*Compiti dell'esercizio:*
- a) Ricopia fedelmente il brano sulla trama del film con i megalodonti, da "Tra loro, riecco" a "Ne usciranno vivi?".
- b) Continua il brano sulla trama del film con i megalodonti, partendo dopo la sua ultima frase.

*Estratto scelto:*

%%

Tra loro, riecco Meiying Zhang (Sophia Cai), cresciuta con il sogno di diventare biologa marita. A gestire la società di ricerca e conservazione, c'è lo zio di Meiying, Jiuming (interpretato dalla star cinese Wu Jing), che ha provato ad "addomesticare" una femmina di megalodonte. Durante una missione, la squadra si imbatte in una terribile scoperta: a 7000 chilometri di profondità, una società privata sta estraendo illegalmente materie preziose, alterando l'habitat dei megalodonti. Scoperti, Jonas e gli altri dovranno quindi affrontare sia i denti degli squali, sia la pericolosa minaccia umana. Ne usciranno vivi?

%%

*Dati:*
%%

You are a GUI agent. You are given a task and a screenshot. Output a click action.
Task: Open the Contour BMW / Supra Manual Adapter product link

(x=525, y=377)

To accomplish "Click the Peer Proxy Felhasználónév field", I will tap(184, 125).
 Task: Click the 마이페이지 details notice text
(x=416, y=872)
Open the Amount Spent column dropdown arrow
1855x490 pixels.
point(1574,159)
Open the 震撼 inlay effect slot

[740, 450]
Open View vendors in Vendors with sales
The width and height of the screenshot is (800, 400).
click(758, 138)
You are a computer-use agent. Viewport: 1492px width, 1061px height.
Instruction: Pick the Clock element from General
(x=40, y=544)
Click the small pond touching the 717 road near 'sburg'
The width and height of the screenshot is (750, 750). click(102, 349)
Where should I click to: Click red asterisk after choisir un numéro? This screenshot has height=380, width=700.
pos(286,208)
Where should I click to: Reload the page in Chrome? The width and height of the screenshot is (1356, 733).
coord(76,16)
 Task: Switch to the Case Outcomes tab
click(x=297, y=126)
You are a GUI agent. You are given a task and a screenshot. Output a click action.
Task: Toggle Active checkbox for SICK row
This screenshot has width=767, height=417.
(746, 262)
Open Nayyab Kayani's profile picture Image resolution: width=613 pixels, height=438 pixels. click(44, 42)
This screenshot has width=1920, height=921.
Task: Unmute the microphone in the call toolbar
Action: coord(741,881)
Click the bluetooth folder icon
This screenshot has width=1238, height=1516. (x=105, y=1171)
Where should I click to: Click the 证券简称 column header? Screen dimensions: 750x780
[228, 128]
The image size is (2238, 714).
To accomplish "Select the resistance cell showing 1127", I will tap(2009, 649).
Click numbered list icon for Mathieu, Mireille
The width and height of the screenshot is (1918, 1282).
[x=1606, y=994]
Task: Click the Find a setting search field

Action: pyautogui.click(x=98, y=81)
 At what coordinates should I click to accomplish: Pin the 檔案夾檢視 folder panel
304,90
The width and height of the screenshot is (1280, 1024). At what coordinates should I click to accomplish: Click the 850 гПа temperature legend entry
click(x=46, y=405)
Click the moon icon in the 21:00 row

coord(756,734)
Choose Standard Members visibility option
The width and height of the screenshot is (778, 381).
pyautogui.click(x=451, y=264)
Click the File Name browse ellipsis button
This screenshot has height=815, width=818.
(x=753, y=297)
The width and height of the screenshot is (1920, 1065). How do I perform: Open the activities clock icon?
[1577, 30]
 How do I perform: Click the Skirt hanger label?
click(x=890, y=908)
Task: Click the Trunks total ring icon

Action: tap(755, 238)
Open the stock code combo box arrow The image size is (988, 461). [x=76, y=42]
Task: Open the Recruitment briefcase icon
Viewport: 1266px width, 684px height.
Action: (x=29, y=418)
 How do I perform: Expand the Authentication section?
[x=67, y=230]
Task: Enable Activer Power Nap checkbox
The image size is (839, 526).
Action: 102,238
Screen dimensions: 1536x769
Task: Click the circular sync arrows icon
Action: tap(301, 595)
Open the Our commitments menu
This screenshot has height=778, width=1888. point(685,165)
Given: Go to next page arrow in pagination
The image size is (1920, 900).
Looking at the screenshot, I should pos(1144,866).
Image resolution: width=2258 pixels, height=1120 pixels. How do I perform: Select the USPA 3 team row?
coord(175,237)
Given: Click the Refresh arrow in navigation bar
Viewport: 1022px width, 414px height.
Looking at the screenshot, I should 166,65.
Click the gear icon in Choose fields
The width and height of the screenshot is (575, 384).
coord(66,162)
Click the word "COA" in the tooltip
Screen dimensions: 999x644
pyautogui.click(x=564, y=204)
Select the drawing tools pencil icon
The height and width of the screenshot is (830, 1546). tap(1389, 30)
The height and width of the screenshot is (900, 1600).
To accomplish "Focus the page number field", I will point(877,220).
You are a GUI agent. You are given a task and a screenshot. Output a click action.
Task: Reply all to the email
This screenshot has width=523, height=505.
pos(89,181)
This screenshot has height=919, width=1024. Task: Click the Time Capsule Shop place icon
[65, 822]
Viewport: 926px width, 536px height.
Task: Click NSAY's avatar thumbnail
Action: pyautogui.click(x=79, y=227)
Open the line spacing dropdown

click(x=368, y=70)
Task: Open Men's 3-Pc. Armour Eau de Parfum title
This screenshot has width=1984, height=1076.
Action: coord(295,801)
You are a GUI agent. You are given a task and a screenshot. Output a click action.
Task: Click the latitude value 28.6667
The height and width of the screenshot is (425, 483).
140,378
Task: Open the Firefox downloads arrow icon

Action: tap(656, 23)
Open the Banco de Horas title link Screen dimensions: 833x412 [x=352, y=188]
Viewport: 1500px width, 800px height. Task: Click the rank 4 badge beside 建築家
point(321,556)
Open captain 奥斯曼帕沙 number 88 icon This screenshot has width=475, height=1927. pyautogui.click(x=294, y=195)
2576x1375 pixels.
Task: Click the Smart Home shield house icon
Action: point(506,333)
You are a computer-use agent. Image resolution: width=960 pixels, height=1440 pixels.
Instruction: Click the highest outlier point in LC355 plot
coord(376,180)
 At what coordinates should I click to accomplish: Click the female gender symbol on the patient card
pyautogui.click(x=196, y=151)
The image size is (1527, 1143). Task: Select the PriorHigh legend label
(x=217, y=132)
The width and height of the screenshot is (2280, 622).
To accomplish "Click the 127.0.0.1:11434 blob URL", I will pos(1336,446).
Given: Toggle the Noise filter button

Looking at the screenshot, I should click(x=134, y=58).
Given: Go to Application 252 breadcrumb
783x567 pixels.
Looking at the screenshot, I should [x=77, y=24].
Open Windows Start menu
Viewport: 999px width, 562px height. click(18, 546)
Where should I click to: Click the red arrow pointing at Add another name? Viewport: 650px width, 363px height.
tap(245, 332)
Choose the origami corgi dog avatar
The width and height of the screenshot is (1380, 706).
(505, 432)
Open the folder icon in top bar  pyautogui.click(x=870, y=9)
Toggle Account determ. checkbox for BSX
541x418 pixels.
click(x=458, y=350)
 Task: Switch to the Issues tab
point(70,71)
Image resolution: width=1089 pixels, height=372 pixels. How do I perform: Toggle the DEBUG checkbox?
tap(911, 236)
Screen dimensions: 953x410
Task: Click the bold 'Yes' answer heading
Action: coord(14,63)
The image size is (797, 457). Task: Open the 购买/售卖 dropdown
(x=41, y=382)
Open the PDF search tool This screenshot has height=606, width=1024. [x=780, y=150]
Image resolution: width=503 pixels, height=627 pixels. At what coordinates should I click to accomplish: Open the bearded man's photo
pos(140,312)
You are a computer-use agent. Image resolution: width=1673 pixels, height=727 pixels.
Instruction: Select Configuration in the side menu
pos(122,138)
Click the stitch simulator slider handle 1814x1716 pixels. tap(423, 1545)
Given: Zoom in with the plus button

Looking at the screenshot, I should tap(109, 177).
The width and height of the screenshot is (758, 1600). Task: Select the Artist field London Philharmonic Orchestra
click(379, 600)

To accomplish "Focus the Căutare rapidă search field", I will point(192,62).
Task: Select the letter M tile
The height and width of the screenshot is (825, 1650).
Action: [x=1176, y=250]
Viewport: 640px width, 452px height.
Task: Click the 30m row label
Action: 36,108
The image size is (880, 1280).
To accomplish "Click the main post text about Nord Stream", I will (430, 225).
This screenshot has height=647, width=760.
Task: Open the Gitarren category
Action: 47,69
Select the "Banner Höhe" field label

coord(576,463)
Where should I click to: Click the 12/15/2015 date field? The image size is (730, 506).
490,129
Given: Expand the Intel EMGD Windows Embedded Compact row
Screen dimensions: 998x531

%%

*Compiti svolti:*
- a)
Tra loro, riecco Meiying Zhang (Sophia Cai), cresciuta con il sogno di diventare biologa marita. A gestire la società di ricerca e conservazione, c'è lo zio di Meiying, Jiuming (interpretato dalla star cinese Wu Jing), che ha provato ad "addomesticare" una femmina di megalodonte. Durante una missione, la squadra si imbatte in una terribile scoperta: a 7000 chilometri di profondità, una società privata sta estraendo illegalmente materie preziose, alterando l'habitat dei megalodonti. Scoperti, Jonas e gli altri dovranno quindi affrontare sia i denti degli squali, sia la pericolosa minaccia umana. Ne usciranno vivi?

- b)
Shark 2: L'abisso, un b-movie come si deve
Come scritto all'inizio della recensione, Shark 2: L'abisso è la naturale evoluzione del primo capitolo, oltre ad essere la legittimazione del b-movie moderno. Attenzione, però: se l'esagerazione non manca negli ultimi quaranta minuti, in cui megalodonti, gli squali e le altre creature viaggiano a briglia sciolta, diventando deus ex machina di una sfida uomo vs. uomo, la prima ora muta forma per essere un inaspettato survival movie oceanico, immaginando gli abissi come fosse un pianeta alieno. Notevole, al netto di una percepita lungaggine. Ben Wheatley, infatti, dà al film un certo gusto, sopperendo ad una sceneggiatura che non prevede grossi scossoni (e va bene così), realizzando così un blockbuster onesto e fanfarone, nella sua semplicità cinematografica. Se la CGI e gli effetti visivi, forse, non sono proprio la parte migliore del film (ma poco importa, c'è un invincibile megalodonte preistorico, cosa volete di più?), è lo humour a legare l'azione e l'adrenalina, oltre ai diversi personaggi, ormai diventati una famiglia riconoscibile.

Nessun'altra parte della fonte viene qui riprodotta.